### WHAT TO WORK ON
Copy out each line below containing "Viewport".
[SUPPLIED ENTRIES — start]
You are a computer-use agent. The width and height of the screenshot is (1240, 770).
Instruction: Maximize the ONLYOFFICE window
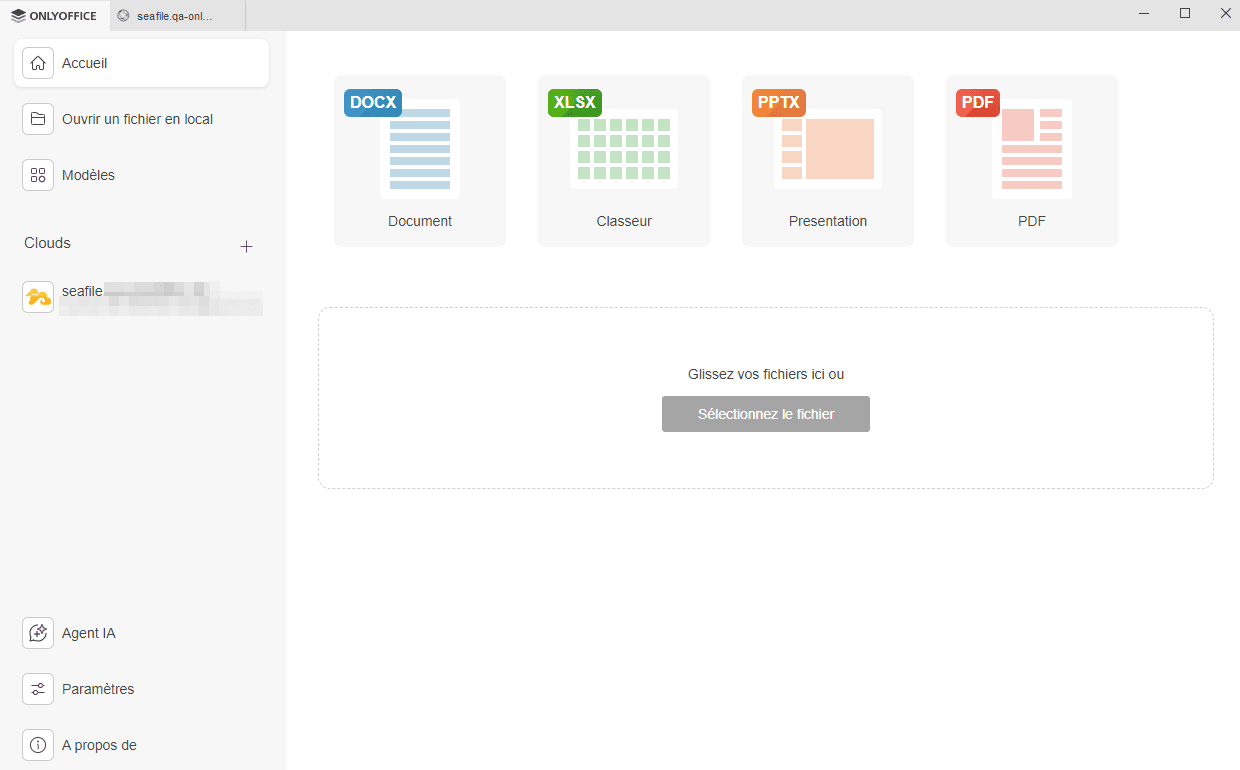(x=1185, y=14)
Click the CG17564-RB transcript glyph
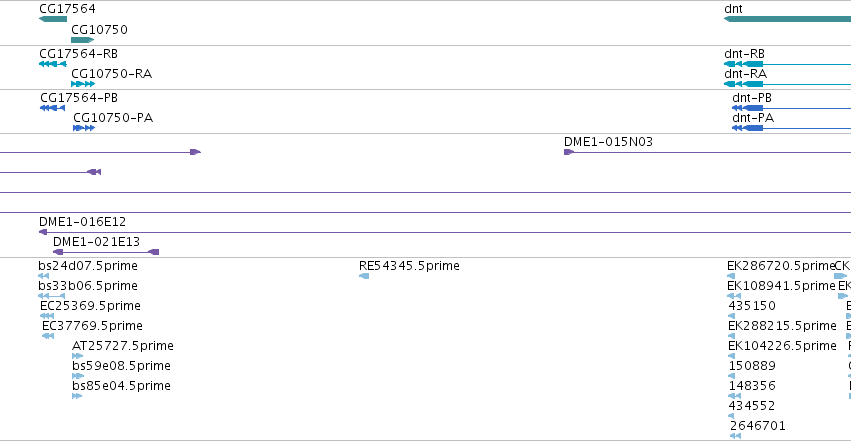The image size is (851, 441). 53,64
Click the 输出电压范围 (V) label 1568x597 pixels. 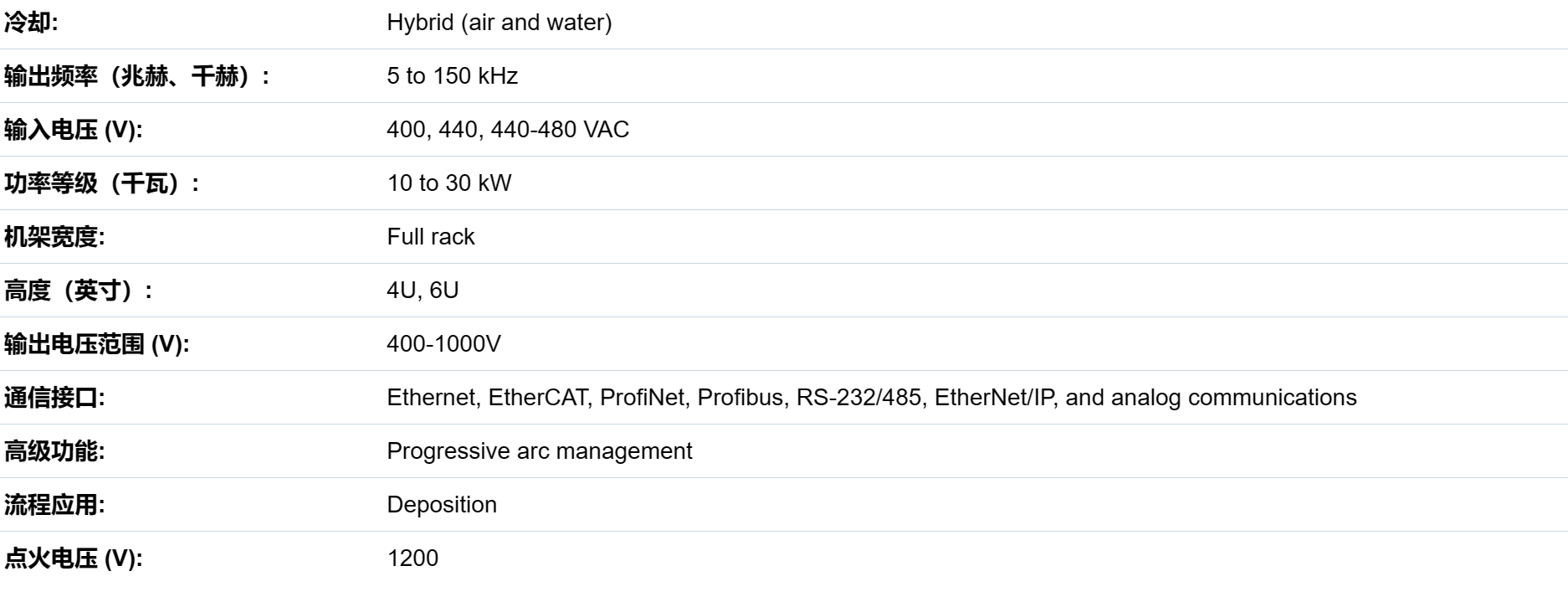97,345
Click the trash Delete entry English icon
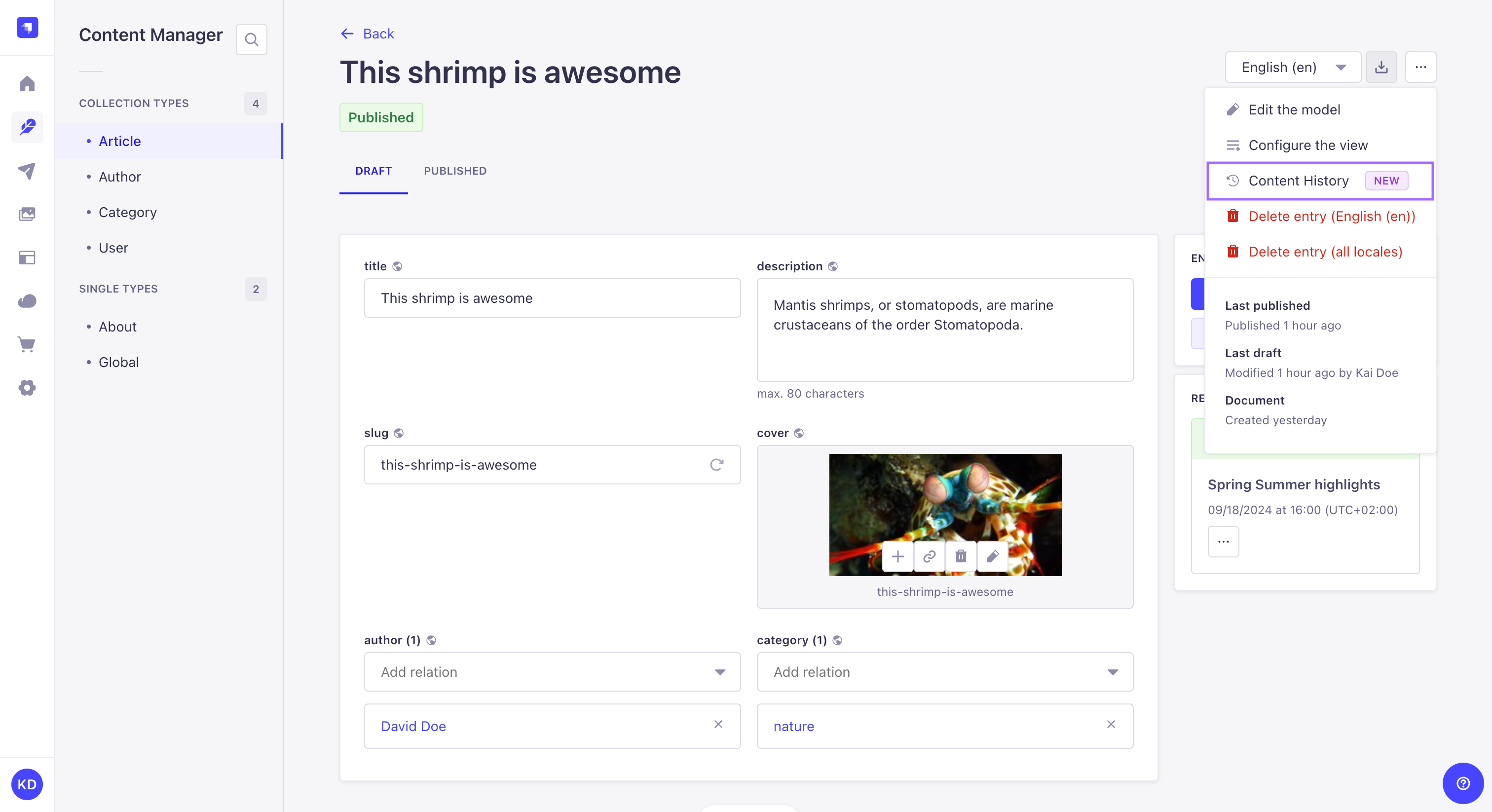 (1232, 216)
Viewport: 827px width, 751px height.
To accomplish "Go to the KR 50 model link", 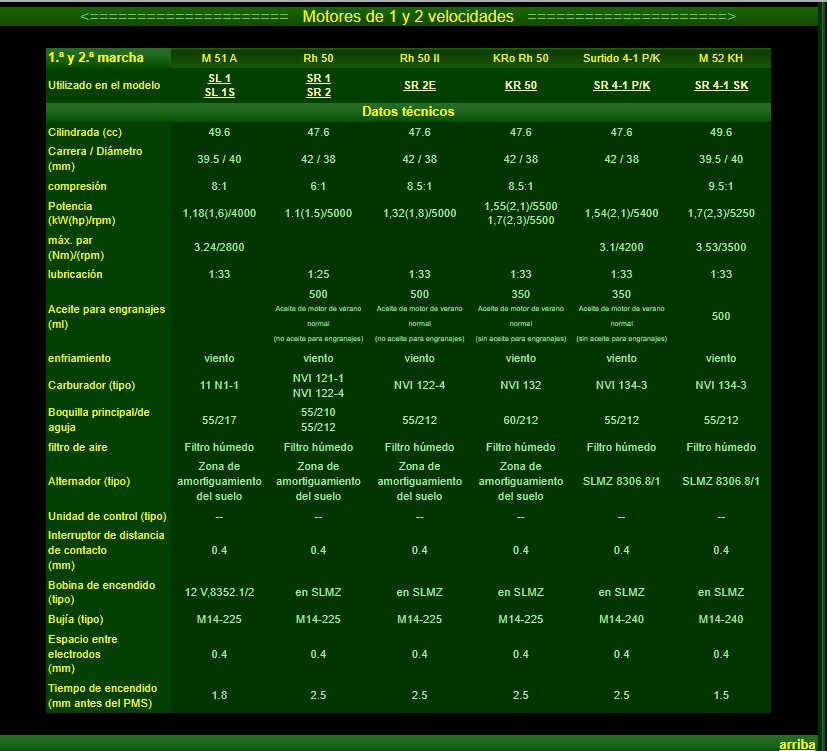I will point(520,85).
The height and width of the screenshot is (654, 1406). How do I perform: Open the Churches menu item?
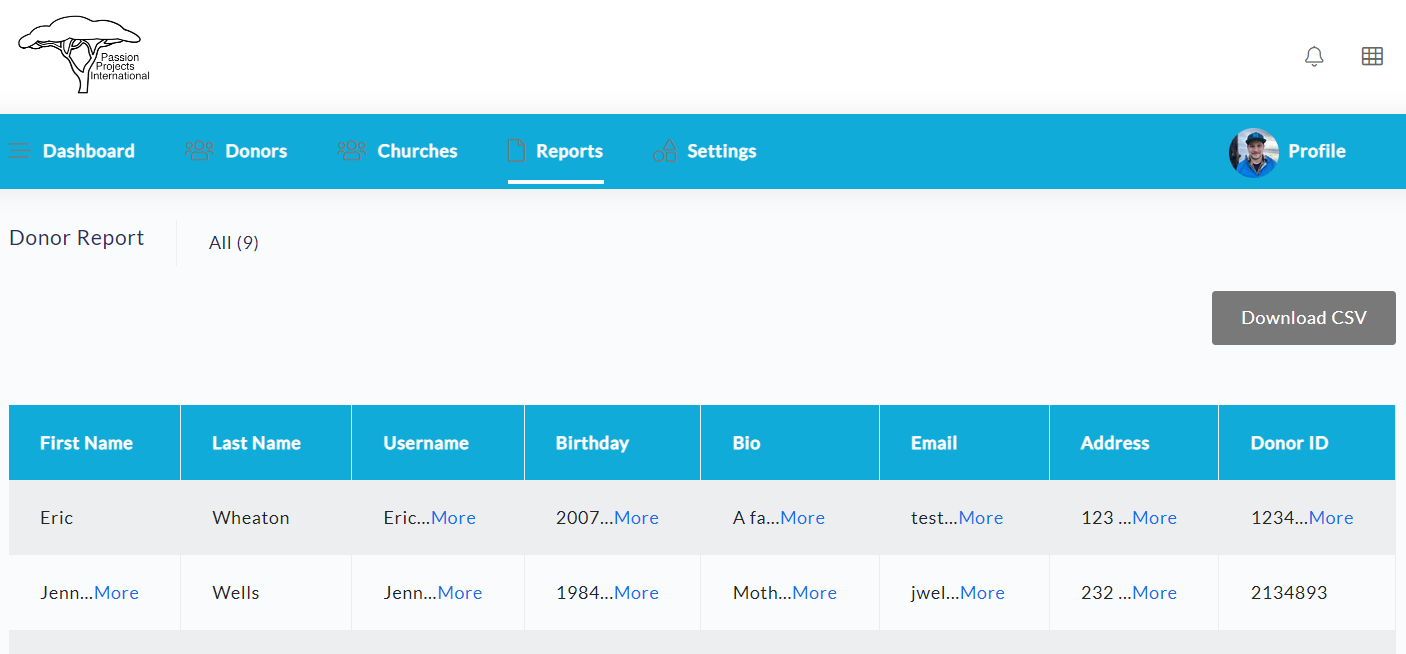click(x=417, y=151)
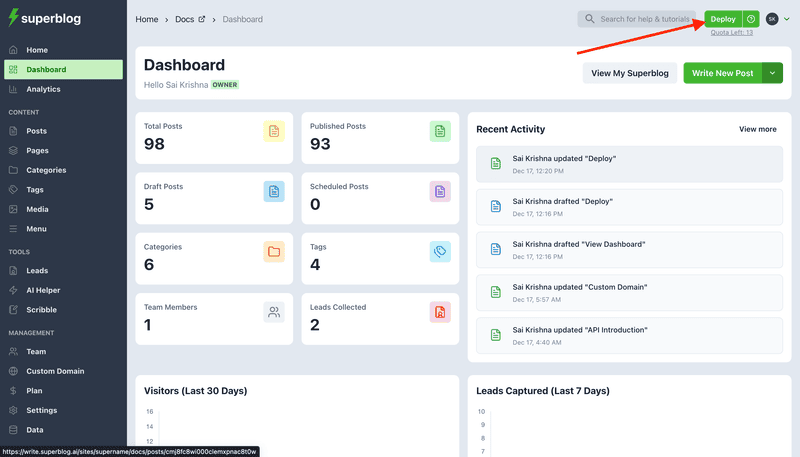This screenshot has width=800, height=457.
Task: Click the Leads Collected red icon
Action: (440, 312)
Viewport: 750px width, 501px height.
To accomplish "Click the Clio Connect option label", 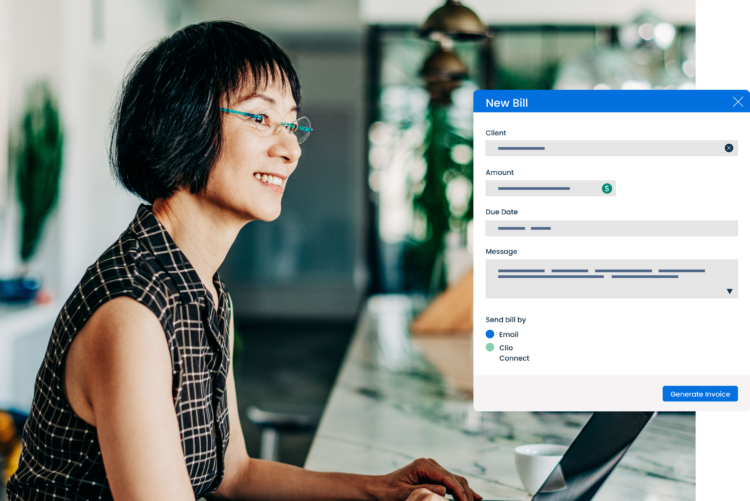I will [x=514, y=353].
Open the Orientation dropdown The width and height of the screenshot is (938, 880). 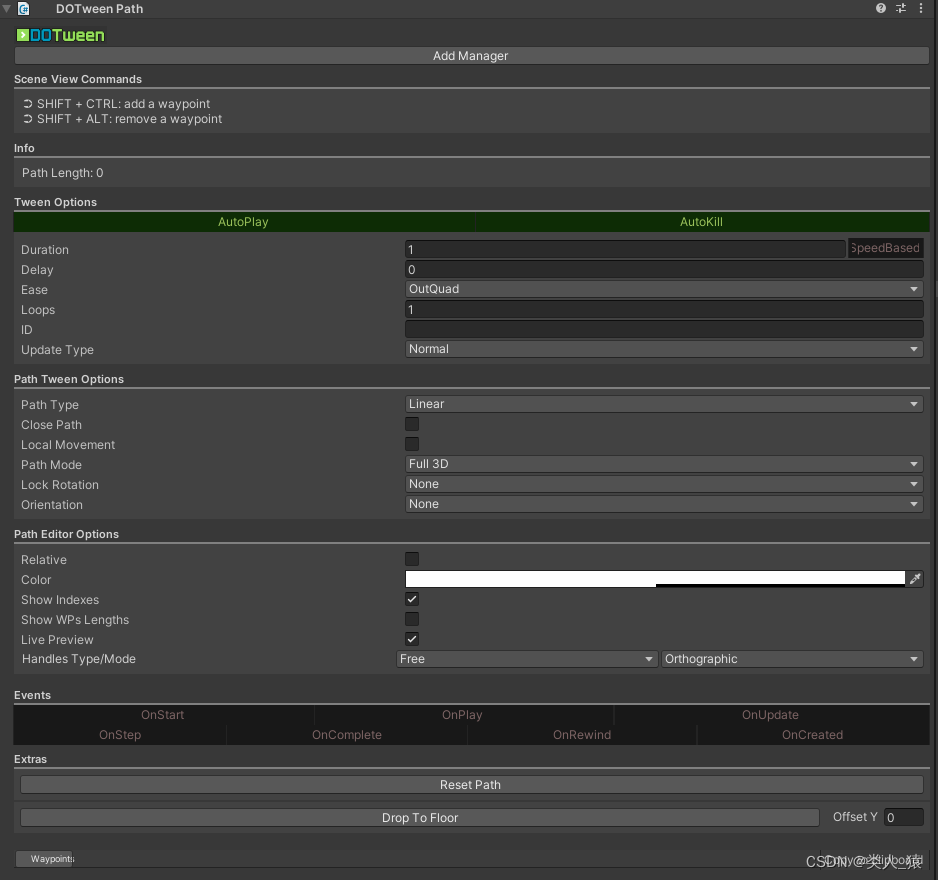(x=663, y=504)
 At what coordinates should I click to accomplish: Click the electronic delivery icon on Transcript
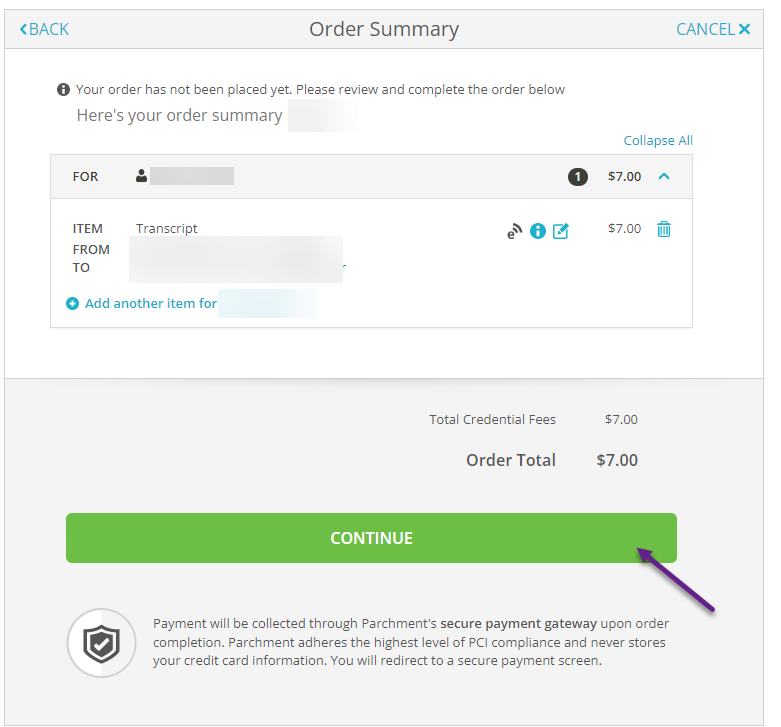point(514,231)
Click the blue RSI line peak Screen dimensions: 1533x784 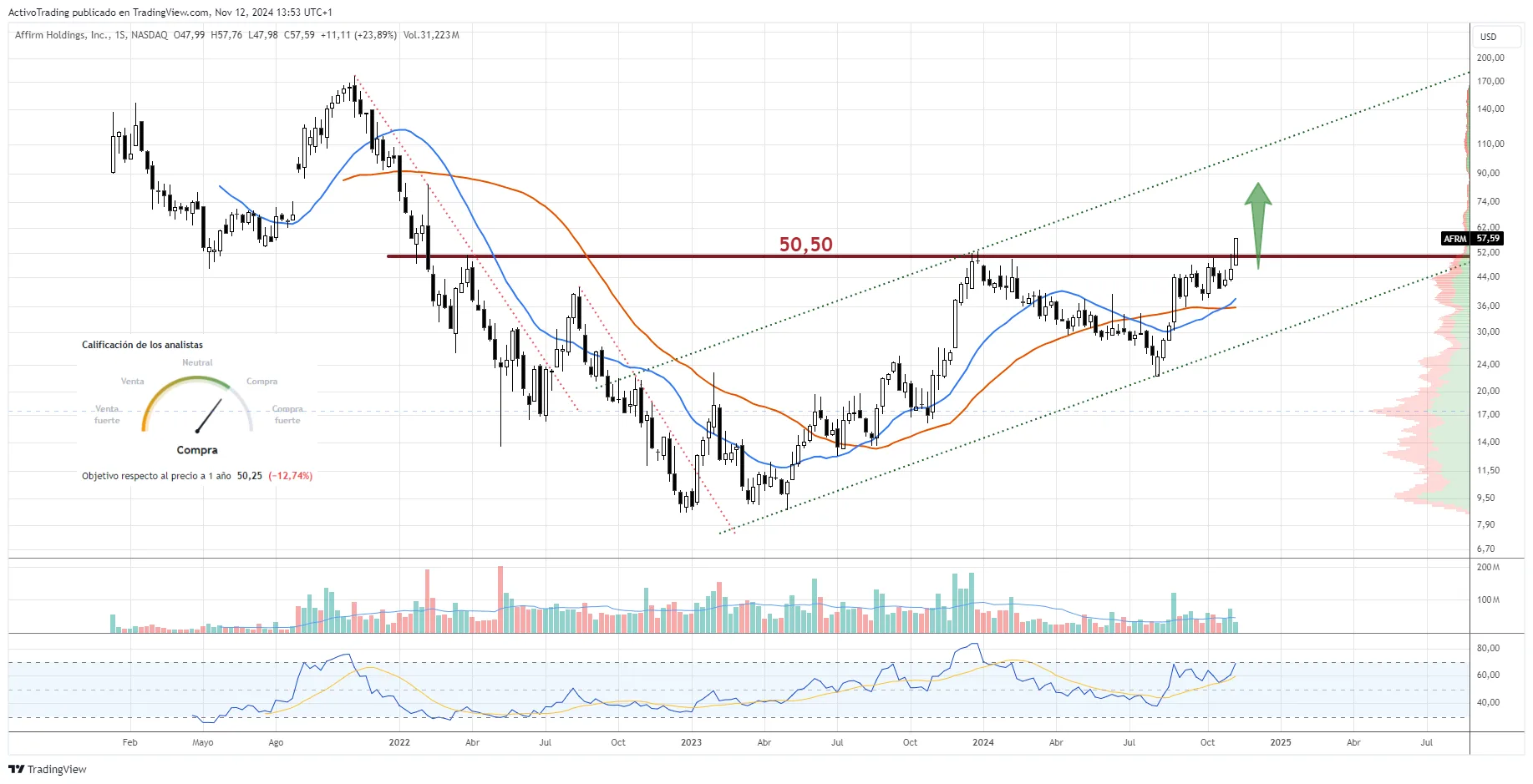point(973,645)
[SUPPLIED ENTRIES — finish]
### EXPECTED ANSWER
Viewport: 827px width, 751px height.
Viewport: 750px width, 501px height.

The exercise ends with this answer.